Sur les conclusions à fin d'injonction :
15. Le présent arrêt, qui rejette les conclusions à fin d'annulation, n'appelle aucune mesure d'exécution. Par suite, les conclusions à fin d'injonction doivent être rejetées.
Sur les frais de l'instance :
16. Les dispositions de l'article L. 761-1 du code de justice administrative font obstacle aux conclusions présentées par Mme B... tendant à ce que l'Etat, qui n'est pas la partie perdante à l'instance, lui verse une somme au titre des frais exposés et non compris dans les dépens.
DECIDE
Article 1er : Le jugement du tribunal administratif de Mayotte du 10 mai 2023 n° 2101013 est annulé.
Article 2 : La demande de première instance et le surplus des conclusions d'appel de Mme B... sont rejetés.
Article 3 : Le présent arrêt sera notifié à Mme A... B... et au ministre de l'intérieur et des outre-mer.
Copie pour information en sera délivrée au préfet de Mayotte.

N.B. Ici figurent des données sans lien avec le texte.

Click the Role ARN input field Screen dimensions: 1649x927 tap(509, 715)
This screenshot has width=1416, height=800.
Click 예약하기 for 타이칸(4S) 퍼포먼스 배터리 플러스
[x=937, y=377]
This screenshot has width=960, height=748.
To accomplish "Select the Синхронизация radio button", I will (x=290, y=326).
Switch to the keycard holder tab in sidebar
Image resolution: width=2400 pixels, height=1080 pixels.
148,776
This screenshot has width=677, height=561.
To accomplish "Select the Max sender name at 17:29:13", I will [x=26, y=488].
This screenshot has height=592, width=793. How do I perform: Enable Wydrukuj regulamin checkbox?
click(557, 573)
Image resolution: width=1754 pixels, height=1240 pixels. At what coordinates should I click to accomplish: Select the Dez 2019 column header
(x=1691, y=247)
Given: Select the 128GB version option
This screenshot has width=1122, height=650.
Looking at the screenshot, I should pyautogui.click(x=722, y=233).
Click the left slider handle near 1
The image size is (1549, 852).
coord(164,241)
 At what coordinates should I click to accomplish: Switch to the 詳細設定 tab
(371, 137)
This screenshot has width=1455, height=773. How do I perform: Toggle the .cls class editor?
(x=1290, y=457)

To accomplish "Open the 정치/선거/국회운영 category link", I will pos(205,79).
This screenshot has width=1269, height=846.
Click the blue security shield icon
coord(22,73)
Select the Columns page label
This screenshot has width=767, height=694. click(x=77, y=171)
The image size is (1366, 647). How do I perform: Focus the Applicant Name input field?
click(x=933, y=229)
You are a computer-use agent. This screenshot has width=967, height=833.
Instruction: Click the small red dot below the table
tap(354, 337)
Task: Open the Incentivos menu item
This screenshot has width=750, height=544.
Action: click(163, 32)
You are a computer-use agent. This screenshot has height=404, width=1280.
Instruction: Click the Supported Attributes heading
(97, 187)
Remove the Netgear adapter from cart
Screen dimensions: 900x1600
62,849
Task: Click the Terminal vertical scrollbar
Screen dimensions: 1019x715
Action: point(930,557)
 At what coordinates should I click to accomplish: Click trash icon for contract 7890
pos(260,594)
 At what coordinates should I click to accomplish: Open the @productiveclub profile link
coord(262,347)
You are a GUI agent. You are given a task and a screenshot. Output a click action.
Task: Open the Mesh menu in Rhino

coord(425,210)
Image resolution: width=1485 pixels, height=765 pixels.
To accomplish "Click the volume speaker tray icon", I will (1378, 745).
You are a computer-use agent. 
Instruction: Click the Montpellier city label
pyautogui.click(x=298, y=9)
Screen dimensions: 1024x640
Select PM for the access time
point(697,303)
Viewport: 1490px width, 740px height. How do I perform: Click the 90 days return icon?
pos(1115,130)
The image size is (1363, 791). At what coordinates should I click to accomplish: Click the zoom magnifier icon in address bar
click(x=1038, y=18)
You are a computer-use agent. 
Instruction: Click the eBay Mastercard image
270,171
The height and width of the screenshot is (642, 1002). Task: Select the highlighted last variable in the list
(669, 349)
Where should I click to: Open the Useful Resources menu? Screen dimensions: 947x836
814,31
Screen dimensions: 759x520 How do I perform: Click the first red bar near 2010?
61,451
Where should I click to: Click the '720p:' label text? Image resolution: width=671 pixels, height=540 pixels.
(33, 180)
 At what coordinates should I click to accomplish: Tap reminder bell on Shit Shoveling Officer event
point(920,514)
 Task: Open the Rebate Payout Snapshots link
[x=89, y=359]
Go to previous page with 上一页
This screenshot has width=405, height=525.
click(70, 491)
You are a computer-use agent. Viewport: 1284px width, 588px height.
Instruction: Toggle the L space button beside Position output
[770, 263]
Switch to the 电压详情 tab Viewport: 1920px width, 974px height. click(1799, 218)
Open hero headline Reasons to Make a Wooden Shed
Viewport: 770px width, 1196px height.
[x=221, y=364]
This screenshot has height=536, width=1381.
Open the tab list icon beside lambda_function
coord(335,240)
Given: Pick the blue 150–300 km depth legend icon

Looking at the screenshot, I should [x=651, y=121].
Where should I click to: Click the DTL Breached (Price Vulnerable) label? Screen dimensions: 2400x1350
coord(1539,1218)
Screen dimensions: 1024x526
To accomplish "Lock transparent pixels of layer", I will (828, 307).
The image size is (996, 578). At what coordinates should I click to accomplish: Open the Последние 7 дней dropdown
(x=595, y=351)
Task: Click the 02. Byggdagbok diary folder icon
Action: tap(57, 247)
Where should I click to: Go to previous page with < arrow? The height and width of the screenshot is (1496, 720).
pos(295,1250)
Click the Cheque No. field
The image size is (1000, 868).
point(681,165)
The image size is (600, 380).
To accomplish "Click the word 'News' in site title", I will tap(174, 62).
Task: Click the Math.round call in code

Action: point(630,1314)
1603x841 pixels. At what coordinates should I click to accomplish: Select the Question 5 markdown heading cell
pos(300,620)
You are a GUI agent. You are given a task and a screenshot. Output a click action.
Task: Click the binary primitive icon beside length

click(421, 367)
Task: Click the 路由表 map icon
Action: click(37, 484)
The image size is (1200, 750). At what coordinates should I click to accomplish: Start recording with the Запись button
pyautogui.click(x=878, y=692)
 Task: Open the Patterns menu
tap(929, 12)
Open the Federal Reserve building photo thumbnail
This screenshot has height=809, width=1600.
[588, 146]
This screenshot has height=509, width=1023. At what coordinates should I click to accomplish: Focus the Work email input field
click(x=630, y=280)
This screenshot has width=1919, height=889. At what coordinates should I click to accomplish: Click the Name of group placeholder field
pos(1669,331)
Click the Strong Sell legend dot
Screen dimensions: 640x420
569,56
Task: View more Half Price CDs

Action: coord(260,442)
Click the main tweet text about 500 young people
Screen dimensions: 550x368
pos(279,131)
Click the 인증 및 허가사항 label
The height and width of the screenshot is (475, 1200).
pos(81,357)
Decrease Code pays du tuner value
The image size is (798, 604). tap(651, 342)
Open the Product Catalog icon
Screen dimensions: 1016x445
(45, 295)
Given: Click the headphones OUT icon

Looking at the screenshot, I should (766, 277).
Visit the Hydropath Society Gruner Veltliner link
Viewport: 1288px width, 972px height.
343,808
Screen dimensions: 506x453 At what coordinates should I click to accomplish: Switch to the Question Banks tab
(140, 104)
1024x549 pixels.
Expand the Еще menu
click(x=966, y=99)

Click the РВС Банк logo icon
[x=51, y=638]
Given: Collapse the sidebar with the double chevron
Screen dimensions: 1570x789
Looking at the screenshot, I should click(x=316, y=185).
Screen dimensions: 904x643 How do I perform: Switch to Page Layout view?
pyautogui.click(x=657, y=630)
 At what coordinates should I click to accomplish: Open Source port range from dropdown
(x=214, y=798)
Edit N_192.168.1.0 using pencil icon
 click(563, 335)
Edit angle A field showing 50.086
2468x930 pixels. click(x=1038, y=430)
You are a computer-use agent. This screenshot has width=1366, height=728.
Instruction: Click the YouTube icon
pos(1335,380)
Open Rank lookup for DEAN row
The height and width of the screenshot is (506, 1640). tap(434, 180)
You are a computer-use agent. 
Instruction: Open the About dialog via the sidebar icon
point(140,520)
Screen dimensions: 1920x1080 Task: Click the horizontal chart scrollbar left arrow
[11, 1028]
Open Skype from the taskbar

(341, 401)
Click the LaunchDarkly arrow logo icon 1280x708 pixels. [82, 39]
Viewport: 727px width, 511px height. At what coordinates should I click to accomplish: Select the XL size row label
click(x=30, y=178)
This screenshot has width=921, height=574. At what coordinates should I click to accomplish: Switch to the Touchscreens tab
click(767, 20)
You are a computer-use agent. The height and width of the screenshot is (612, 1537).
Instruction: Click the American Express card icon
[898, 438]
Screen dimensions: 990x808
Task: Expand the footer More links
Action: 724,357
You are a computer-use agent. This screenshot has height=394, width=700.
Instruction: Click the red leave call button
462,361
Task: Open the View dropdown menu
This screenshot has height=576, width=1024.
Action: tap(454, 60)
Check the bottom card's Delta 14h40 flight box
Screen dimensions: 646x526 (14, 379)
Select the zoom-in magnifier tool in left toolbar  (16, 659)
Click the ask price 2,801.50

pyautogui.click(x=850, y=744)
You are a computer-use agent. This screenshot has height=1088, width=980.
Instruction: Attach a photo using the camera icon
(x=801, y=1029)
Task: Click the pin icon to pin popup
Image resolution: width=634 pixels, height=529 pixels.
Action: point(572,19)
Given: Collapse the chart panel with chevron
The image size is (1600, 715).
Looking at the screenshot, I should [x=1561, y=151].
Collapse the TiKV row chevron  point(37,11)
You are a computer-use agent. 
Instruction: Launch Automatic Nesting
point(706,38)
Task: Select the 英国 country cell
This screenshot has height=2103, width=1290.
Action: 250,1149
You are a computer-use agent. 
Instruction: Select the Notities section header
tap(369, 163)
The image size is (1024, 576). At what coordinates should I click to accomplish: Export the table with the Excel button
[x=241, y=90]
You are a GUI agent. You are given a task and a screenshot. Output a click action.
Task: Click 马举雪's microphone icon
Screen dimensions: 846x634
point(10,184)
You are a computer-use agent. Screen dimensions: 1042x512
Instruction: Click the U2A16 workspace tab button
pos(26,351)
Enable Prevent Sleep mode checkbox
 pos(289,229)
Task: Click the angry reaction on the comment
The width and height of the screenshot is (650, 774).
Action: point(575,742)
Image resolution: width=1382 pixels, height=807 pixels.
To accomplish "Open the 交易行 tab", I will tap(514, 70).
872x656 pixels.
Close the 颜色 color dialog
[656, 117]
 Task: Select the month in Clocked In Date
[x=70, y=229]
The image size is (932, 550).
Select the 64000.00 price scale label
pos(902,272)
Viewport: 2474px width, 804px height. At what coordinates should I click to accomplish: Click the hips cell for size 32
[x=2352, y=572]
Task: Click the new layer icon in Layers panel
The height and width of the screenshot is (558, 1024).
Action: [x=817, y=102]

Délibéré après l'audience du 27 novembre 2023 à laquelle siégeaient :
Mme Ghislaine Markarian, présidente,
M. Frédéric Faïck, président-assesseur,
Mme Caroline Gaillard, première conseillère.
Rendu public par mise à disposition au greffe le 21 décembre 2023.
Le rapporteur,
Frédéric Faïck
La présidente,
Ghislaine Markarian
La greffière,
Catherine Jussy
La République mande et ordonne au ministre de l'intérieur et des outre-mer en ce qui le concerne, et à tous huissiers de justice à ce requis, en ce qui concerne les voies de droit commun contre les parties privées, de pourvoir à l'exécution du présent arrêt.